Sunday, February 15, 2004


The hand of Gandhi
Jitendra Mohan

Social Exclusion: Essays in Honour of Dr Bindeshwar Pathak (Volume I & II)
edited by A.K. Lal. Concept Publishing Co., New Delhi. Rs 1,500 per set. Pages 617.

THE festschrift in honour of Dr Bindeshwar Pathak, the man who established Sulabh Shauchalaya Sansthan, an NGO setting a revolution in sanitation movement in India, is the one who transformed the philosophy of Mahatma Gandhi into practice. Shorn of mere words of idealism, he developed a system to reverse the process and practice of exclusion to inclusion. Perhaps, Dr Pathak is the true Brahmin who institutionalised the uplift of the work, status, life and outlook of the Dalit—Untouchables—Shudra. In short, he gave Gandhi’s ideas a technology-backed practical shape.

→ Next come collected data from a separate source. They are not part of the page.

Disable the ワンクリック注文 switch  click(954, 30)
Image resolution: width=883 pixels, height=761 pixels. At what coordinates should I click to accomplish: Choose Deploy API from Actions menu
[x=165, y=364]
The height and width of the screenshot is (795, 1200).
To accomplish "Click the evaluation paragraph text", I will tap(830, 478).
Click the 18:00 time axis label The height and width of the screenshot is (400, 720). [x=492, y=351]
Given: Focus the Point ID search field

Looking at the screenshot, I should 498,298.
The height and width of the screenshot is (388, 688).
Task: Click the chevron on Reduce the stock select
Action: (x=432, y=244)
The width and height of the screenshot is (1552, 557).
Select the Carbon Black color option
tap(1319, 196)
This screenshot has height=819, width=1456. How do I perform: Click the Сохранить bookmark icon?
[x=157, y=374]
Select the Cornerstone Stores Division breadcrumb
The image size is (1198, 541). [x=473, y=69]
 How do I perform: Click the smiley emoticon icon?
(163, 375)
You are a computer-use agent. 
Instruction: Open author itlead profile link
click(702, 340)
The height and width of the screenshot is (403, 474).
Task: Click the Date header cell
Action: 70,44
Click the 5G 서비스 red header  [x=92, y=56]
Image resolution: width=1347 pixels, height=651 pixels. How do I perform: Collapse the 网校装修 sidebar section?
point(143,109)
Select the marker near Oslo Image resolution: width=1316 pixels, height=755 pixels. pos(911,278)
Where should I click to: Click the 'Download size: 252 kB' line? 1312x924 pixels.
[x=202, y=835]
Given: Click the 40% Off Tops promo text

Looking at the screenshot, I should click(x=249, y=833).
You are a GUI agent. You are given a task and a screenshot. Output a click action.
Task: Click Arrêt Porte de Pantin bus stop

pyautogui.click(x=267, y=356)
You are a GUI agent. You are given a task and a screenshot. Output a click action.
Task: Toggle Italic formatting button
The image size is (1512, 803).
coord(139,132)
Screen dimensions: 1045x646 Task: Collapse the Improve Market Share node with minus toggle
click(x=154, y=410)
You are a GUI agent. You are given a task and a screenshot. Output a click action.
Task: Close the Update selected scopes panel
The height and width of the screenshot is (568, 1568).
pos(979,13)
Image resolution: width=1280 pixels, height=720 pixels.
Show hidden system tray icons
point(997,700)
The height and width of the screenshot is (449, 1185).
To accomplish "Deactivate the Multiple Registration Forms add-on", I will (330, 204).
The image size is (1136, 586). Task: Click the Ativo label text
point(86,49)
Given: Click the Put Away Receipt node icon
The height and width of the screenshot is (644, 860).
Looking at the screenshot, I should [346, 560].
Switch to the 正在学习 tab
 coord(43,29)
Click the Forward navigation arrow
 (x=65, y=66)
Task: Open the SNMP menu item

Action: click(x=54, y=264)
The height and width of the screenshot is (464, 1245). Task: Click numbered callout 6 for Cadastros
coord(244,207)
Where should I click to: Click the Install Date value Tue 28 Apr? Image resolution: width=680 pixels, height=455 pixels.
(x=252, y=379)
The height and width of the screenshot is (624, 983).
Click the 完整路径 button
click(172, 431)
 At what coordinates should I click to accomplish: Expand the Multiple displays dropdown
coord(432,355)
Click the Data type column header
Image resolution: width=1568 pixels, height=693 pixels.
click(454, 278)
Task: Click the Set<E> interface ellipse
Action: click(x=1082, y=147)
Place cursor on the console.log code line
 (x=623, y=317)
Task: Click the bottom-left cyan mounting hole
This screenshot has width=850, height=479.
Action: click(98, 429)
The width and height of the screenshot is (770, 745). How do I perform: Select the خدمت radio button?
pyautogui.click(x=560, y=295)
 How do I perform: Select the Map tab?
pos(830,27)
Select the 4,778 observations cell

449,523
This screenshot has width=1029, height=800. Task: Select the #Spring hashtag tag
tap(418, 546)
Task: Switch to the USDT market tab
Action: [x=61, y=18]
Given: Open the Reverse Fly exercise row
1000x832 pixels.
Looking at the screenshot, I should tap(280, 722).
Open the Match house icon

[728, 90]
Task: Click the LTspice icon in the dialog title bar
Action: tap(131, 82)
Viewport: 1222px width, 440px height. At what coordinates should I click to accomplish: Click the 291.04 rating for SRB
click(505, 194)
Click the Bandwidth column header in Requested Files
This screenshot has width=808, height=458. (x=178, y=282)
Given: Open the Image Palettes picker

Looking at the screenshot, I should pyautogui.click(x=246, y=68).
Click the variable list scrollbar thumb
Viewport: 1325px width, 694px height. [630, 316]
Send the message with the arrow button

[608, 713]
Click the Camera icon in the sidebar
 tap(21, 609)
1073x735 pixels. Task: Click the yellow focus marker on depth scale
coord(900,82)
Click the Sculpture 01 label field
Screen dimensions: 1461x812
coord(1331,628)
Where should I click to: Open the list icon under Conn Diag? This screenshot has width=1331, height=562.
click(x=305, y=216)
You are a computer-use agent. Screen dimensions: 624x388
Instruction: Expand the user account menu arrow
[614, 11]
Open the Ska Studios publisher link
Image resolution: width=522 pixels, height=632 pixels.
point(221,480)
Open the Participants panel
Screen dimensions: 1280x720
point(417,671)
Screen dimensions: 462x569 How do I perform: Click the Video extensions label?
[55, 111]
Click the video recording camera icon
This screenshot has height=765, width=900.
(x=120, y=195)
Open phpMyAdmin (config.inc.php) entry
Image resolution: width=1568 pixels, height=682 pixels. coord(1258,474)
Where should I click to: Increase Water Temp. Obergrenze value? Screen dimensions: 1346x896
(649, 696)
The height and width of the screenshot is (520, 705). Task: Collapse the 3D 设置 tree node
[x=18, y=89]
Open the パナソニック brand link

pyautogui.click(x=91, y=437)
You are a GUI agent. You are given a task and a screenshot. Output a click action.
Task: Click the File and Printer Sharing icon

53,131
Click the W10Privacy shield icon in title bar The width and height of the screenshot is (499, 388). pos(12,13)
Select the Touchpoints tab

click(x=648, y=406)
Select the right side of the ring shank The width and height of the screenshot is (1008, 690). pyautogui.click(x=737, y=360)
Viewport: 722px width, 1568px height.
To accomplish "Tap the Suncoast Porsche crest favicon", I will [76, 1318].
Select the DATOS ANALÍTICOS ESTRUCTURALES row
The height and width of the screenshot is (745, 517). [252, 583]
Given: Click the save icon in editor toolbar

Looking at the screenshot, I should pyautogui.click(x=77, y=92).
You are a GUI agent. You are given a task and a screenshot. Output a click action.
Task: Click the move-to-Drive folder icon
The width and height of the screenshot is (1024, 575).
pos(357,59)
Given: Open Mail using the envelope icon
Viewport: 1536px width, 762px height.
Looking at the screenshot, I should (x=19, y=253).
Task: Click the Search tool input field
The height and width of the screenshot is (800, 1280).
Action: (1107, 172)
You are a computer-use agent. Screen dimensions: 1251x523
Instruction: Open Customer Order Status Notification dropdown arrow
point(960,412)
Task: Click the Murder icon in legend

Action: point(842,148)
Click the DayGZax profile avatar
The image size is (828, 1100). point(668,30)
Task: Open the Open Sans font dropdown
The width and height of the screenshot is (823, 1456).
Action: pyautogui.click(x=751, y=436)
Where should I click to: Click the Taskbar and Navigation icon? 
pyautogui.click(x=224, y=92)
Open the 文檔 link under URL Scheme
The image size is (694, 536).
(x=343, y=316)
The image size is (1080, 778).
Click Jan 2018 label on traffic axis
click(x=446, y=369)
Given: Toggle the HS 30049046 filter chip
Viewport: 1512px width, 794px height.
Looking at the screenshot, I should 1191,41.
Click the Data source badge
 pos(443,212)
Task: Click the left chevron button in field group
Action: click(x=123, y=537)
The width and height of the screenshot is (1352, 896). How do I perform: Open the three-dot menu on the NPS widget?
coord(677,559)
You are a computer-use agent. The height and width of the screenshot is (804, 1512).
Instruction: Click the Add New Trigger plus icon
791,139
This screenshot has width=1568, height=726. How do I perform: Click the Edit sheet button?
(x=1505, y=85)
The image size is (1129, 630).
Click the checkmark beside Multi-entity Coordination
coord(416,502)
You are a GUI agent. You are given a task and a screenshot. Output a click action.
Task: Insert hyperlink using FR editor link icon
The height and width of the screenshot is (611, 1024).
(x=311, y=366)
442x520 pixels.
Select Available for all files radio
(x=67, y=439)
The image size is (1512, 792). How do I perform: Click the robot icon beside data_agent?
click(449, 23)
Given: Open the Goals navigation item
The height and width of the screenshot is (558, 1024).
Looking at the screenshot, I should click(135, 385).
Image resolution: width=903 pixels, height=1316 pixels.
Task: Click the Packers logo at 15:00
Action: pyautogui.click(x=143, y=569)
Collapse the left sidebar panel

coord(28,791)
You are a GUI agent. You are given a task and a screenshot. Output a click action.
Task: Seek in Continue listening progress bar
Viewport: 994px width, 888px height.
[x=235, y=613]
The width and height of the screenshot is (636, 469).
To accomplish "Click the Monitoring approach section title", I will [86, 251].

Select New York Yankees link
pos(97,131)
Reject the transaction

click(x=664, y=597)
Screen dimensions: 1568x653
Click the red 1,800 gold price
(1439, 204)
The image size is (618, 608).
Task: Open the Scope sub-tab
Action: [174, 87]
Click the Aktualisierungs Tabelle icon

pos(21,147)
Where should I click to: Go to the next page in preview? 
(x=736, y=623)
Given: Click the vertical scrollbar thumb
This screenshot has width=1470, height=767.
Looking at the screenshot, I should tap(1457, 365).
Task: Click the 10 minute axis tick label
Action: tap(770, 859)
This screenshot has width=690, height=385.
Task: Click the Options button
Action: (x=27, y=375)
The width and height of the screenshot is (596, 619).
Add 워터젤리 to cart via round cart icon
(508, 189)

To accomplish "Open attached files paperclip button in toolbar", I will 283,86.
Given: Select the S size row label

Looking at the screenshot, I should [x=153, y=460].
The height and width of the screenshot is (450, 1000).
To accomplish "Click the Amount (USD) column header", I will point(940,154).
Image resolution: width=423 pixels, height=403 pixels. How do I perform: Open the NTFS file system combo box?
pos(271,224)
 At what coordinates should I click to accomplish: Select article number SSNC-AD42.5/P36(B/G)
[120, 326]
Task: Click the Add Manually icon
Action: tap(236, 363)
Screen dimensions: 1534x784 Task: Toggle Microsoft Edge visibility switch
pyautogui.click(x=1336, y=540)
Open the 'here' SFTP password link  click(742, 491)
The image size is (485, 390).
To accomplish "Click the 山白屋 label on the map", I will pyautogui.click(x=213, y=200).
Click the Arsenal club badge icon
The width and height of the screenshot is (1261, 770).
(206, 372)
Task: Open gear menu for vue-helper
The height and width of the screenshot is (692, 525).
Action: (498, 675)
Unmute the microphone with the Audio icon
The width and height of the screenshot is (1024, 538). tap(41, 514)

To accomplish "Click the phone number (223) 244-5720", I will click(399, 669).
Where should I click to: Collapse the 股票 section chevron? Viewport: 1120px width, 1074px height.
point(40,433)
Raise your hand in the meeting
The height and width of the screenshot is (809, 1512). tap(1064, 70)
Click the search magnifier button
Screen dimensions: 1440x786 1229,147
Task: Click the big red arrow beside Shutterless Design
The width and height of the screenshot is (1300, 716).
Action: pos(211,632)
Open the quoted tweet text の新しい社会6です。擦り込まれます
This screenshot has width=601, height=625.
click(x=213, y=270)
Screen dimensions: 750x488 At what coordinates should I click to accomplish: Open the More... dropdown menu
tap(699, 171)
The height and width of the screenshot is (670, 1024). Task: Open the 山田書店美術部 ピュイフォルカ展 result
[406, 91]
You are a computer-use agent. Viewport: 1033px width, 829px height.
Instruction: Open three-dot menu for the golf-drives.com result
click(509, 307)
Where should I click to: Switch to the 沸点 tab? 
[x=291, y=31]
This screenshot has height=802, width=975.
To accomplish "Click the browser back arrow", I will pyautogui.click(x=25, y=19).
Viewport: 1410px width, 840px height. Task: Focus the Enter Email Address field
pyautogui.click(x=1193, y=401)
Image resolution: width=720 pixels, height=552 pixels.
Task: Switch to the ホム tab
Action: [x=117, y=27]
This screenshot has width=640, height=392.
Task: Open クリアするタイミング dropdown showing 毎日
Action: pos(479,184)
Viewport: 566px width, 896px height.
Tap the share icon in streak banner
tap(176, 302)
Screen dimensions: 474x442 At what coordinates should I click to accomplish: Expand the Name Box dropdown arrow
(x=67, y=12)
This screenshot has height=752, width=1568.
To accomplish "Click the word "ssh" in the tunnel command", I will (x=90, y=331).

This set of 44 essays, edited or may be compiled by A.K. Lal are in severn sections—A Sociologist and His Mission; State & Society, Exterior and Intermediate; Environment and Rural Development; Urban Development and Regional Planning; Women & Child Issues; and Social Sciences for Social Development. The contributors are recognised, famous professional academicians who have thought, analysed and sometimes taken position against discrimination, disparity and exclusion.

The styles, commitments and diagnoses and treatments displayed in these essays are interesting as well as thought provoking. The sociological flavour is more dominant than the deeper intrusion into the possibilities of churning a practical manual for social reconstruction.

Rajni Kothari provides excellent insight into the historical, and ideological aspects of social exclusion by emphasising upon unifying Indian model, global demands, humane government making dispensable, indispensable and assigning a role of intellectuals in producing more humane governance in a deprofessionalised cognitive role.

It is a position of early 1970s relevant even today. Atal wrote on managing multiplicity a few years back and insists on understanding the insider-outsider model of society. Walter Fernadez is comical in his labelling criminal action of some in his attack on fundamentalists. Similarly, many stalwarts and distinguished scholars have contributed to these volumes without any definite programme or perception to reverse the process of social exclusion.

Some of them do not visualise the importance of having a second look at the emergence of the Dalit identity as a dominant political force and the necessities underlying readjustment, reallocation and starting a campaign for social inclusion. The data as well as the typical westernised tools of analysis belie the fuller and complete understanding of situation and practices, which have deep cultural, historical, religious, economic, philosophical, psychological and political dimensions. To say the least, social change is so vital and serious a business that it cannot be left to academic sociologists alone. It has to be handled by a social visionary and practitioner of human change.

The section on environment and rural development is most remarkable because of its systematic and sensitive handling as well as portrayal of success-experience stories bereft of intellectualisation. Perhaps, the section on Social Sciences for Social Development deserved larger and more detailed programme-development and action-research-oriented inputs.

This tribute to a man with a practical mission remains incomplete without adding a chapter on organisation and function of the NGO—Sulabh—as a guide to those who would rather work than write. In an era of intolerance, intensification of differences and enlargement of "politically useful identities", the act of social inclusion and upgrading by Bindeshwar Pathak is rightly recognised and highlighted.

The publication and editing values of the book further enhance the spotlight on an admirable attempt at social inclusion. One prays many more Brahmins join the crusade to reverse the practices of unjust exclusion, to create a positive, all-inclusive social order.